> **WHAT TO WORK ON**
Print the lines below exactly as they are, without changing anything.
________________________________________
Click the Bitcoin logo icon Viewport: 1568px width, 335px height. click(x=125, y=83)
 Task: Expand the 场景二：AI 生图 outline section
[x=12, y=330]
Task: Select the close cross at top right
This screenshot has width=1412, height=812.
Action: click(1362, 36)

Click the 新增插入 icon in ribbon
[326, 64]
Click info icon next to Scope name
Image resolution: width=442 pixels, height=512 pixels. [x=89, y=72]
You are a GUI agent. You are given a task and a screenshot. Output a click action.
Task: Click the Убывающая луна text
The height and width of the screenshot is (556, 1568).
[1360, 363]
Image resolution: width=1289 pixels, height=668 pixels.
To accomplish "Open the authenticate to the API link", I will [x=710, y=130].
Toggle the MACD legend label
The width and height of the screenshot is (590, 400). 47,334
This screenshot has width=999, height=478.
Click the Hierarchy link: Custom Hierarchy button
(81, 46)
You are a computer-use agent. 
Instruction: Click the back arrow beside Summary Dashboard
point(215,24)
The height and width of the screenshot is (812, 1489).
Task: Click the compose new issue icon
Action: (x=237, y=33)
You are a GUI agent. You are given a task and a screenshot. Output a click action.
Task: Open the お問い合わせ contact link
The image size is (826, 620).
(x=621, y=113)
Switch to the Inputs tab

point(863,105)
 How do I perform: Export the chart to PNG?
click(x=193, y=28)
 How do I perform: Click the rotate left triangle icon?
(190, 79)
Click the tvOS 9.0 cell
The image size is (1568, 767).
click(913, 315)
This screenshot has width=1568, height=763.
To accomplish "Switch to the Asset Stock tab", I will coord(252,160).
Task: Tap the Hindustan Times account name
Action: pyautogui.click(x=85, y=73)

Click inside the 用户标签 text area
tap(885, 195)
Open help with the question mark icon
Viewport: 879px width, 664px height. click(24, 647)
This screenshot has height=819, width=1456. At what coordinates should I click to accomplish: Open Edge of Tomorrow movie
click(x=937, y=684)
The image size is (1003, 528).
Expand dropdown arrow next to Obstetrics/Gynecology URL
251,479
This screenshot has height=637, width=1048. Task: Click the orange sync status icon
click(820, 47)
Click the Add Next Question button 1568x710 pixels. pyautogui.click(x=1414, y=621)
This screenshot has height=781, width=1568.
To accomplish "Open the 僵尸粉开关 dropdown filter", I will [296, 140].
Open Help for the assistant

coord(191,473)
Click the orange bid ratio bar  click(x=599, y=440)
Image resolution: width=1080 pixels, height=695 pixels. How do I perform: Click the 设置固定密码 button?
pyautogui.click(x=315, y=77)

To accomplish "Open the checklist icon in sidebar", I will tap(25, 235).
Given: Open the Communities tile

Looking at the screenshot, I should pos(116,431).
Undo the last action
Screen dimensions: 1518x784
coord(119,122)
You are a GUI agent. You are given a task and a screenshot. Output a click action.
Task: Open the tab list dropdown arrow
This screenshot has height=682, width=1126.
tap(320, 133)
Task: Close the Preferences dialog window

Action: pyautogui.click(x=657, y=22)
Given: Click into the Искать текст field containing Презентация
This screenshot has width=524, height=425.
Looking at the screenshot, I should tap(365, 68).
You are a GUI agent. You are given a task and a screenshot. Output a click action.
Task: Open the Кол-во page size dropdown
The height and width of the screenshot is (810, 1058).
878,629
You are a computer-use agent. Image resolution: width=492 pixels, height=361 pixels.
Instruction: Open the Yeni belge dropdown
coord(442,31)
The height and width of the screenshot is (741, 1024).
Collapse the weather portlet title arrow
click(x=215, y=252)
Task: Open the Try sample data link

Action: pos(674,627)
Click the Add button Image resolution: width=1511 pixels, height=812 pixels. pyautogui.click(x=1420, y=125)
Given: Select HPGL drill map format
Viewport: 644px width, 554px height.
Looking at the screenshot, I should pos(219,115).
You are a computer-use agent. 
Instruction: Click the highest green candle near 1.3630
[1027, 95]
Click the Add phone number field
________________________________________
> **ANSWER BELOW**
Click the Bitcoin logo icon Viewport: 1568px width, 335px height. click(x=125, y=83)
 Task: Expand the 场景二：AI 生图 outline section
[x=12, y=330]
Task: Select the close cross at top right
This screenshot has width=1412, height=812.
Action: click(1362, 36)

Click the 新增插入 icon in ribbon
[326, 64]
Click info icon next to Scope name
Image resolution: width=442 pixels, height=512 pixels. [x=89, y=72]
You are a GUI agent. You are given a task and a screenshot. Output a click action.
Task: Click the Убывающая луна text
The height and width of the screenshot is (556, 1568).
[1360, 363]
Image resolution: width=1289 pixels, height=668 pixels.
To accomplish "Open the authenticate to the API link", I will [x=710, y=130].
Toggle the MACD legend label
The width and height of the screenshot is (590, 400). 47,334
This screenshot has width=999, height=478.
Click the Hierarchy link: Custom Hierarchy button
(81, 46)
You are a computer-use agent. 
Instruction: Click the back arrow beside Summary Dashboard
point(215,24)
The height and width of the screenshot is (812, 1489).
Task: Click the compose new issue icon
Action: (x=237, y=33)
You are a GUI agent. You are given a task and a screenshot. Output a click action.
Task: Open the お問い合わせ contact link
The image size is (826, 620).
(x=621, y=113)
Switch to the Inputs tab

point(863,105)
 How do I perform: Export the chart to PNG?
click(x=193, y=28)
 How do I perform: Click the rotate left triangle icon?
(190, 79)
Click the tvOS 9.0 cell
The image size is (1568, 767).
click(913, 315)
This screenshot has width=1568, height=763.
To accomplish "Switch to the Asset Stock tab", I will coord(252,160).
Task: Tap the Hindustan Times account name
Action: pyautogui.click(x=85, y=73)

Click inside the 用户标签 text area
tap(885, 195)
Open help with the question mark icon
Viewport: 879px width, 664px height. click(24, 647)
This screenshot has height=819, width=1456. At what coordinates should I click to accomplish: Open Edge of Tomorrow movie
click(x=937, y=684)
The image size is (1003, 528).
Expand dropdown arrow next to Obstetrics/Gynecology URL
251,479
This screenshot has height=637, width=1048. Task: Click the orange sync status icon
click(820, 47)
Click the Add Next Question button 1568x710 pixels. pyautogui.click(x=1414, y=621)
This screenshot has height=781, width=1568.
To accomplish "Open the 僵尸粉开关 dropdown filter", I will [296, 140].
Open Help for the assistant

coord(191,473)
Click the orange bid ratio bar  click(x=599, y=440)
Image resolution: width=1080 pixels, height=695 pixels. How do I perform: Click the 设置固定密码 button?
pyautogui.click(x=315, y=77)

To accomplish "Open the checklist icon in sidebar", I will tap(25, 235).
Given: Open the Communities tile

Looking at the screenshot, I should pos(116,431).
Undo the last action
Screen dimensions: 1518x784
coord(119,122)
You are a GUI agent. You are given a task and a screenshot. Output a click action.
Task: Open the tab list dropdown arrow
This screenshot has height=682, width=1126.
tap(320, 133)
Task: Close the Preferences dialog window

Action: pyautogui.click(x=657, y=22)
Given: Click into the Искать текст field containing Презентация
This screenshot has width=524, height=425.
Looking at the screenshot, I should tap(365, 68).
You are a GUI agent. You are given a task and a screenshot. Output a click action.
Task: Open the Кол-во page size dropdown
The height and width of the screenshot is (810, 1058).
878,629
You are a computer-use agent. Image resolution: width=492 pixels, height=361 pixels.
Instruction: Open the Yeni belge dropdown
coord(442,31)
The height and width of the screenshot is (741, 1024).
Collapse the weather portlet title arrow
click(x=215, y=252)
Task: Open the Try sample data link

Action: pos(674,627)
Click the Add button Image resolution: width=1511 pixels, height=812 pixels. pyautogui.click(x=1420, y=125)
Given: Select HPGL drill map format
Viewport: 644px width, 554px height.
Looking at the screenshot, I should pos(219,115).
You are a computer-use agent. 
Instruction: Click the highest green candle near 1.3630
[1027, 95]
Click the Add phone number field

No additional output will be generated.